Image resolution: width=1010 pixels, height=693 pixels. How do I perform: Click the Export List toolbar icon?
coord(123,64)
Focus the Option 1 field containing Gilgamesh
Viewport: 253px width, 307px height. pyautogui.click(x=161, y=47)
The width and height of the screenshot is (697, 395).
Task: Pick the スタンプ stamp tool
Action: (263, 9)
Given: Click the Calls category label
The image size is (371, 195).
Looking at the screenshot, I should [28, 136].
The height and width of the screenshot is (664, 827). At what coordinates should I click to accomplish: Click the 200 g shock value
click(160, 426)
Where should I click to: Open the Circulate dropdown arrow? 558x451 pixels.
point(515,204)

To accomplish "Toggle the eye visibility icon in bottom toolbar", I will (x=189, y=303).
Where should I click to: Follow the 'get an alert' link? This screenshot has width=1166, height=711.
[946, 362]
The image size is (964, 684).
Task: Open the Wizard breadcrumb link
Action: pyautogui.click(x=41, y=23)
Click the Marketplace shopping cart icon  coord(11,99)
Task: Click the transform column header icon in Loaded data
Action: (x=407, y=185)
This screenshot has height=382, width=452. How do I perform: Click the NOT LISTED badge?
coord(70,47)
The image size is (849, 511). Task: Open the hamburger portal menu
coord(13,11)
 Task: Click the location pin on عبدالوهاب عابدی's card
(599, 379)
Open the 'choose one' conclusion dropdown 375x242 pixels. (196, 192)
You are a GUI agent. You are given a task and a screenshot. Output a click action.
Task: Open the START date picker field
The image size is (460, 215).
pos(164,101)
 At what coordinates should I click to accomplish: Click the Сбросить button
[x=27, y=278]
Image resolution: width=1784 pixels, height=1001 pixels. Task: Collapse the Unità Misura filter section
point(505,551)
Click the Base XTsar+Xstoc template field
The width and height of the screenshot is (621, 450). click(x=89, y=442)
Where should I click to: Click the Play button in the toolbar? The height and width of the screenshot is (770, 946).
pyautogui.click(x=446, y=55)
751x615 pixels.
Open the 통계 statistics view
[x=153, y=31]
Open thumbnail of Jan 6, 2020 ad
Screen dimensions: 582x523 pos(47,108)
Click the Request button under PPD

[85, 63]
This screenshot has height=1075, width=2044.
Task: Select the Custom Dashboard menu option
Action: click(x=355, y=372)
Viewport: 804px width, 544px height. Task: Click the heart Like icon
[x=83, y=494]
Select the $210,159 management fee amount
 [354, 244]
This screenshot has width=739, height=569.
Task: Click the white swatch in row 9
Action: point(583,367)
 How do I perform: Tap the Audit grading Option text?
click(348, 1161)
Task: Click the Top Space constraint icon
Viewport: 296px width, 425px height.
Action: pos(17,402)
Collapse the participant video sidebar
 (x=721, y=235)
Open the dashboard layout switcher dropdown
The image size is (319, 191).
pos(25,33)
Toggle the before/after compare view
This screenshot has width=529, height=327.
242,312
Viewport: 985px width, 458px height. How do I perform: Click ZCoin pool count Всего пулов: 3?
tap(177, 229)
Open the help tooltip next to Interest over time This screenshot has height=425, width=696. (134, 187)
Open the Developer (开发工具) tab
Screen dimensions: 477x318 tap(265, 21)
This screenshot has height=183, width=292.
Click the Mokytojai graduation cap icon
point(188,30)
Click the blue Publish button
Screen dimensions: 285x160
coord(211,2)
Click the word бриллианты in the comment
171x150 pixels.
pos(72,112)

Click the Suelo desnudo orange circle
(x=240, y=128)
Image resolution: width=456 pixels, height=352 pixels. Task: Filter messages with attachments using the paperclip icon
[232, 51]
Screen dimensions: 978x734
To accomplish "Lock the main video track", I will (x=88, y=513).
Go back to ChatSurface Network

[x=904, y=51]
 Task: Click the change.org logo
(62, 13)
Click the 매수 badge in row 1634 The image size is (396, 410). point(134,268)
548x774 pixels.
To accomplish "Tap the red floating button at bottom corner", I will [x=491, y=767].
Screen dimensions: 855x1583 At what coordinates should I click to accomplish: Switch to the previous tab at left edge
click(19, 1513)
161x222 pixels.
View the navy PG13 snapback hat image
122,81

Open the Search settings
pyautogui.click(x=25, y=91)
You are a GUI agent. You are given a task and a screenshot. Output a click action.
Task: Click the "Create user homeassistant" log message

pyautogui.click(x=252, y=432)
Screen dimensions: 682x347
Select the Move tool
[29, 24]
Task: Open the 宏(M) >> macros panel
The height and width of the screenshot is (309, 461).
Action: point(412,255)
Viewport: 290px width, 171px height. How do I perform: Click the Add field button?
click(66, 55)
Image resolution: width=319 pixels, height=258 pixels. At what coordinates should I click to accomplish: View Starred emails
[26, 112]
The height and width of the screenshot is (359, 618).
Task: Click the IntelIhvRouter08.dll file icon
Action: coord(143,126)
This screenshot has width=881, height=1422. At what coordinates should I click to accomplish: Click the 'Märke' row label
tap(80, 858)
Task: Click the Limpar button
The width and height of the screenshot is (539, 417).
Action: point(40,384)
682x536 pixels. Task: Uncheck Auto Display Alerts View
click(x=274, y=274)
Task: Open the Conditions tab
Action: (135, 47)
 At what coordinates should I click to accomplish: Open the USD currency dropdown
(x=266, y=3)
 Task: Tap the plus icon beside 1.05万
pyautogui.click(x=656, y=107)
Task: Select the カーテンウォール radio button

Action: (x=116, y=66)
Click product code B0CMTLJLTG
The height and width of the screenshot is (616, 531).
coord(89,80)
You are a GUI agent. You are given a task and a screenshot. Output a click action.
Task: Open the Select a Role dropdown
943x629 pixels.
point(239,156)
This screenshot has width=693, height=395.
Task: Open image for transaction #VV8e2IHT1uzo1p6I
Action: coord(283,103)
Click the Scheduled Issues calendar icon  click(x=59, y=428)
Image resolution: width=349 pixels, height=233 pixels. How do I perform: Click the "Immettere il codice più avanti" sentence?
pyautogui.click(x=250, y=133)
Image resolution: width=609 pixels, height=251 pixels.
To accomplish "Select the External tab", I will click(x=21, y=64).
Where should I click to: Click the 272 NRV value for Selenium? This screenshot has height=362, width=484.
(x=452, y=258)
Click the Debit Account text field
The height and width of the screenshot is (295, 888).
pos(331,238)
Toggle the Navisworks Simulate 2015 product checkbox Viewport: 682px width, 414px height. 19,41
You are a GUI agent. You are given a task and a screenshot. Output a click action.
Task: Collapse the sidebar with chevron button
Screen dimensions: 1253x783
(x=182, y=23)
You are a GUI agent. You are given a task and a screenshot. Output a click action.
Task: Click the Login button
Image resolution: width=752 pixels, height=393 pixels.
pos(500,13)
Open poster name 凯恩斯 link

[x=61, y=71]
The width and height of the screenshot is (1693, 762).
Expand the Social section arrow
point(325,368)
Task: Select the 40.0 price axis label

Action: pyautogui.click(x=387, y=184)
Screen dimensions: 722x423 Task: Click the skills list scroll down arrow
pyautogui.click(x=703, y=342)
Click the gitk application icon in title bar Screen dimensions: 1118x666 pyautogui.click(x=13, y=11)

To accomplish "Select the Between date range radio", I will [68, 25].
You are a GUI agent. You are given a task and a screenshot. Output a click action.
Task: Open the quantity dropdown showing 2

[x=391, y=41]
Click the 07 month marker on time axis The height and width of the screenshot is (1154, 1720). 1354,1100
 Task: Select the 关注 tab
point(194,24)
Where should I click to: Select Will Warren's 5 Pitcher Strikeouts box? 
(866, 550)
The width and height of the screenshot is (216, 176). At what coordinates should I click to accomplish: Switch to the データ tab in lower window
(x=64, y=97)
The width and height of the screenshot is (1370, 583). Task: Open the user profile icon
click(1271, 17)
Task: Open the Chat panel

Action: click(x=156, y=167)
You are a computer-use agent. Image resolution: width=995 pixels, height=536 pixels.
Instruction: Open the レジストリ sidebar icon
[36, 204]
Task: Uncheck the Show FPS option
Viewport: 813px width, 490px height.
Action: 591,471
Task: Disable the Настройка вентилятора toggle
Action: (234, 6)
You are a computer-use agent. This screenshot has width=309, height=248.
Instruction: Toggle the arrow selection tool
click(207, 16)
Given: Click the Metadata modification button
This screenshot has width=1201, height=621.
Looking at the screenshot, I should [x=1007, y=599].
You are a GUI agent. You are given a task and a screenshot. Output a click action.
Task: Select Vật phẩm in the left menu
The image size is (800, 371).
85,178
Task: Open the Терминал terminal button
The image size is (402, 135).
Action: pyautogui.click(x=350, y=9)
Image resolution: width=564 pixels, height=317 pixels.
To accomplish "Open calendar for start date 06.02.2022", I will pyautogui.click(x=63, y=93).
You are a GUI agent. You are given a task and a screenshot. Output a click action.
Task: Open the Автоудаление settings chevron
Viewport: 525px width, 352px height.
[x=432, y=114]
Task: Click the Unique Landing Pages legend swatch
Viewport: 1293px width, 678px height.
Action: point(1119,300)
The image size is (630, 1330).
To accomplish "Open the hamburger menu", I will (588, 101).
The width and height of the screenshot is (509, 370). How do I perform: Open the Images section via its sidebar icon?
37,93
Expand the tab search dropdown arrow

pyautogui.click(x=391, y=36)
- - - - - - -
PROBLEM TO SOLVE:
Determine how many lines in the records above have the string "chevron". Only the number should be returned.

WRITTEN ANSWER:
2